• WORK TO COMPLETE: Your answer must be the lines from the one holding "The height and" through the final line of the entries below, copied exactly, with no pictures.

[Stored items]
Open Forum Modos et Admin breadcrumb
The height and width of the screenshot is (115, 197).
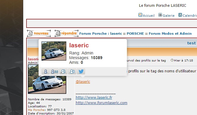click(170, 34)
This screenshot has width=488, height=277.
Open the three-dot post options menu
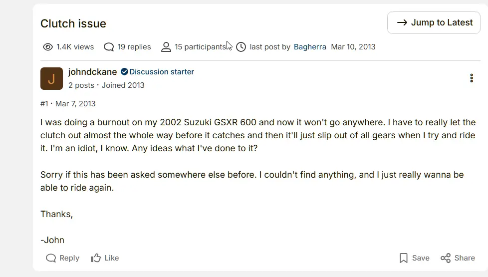(x=472, y=78)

• TASK RESPONSE:
The height and width of the screenshot is (115, 197).
click(170, 34)
This screenshot has width=488, height=277.
Open the three-dot post options menu
(x=472, y=78)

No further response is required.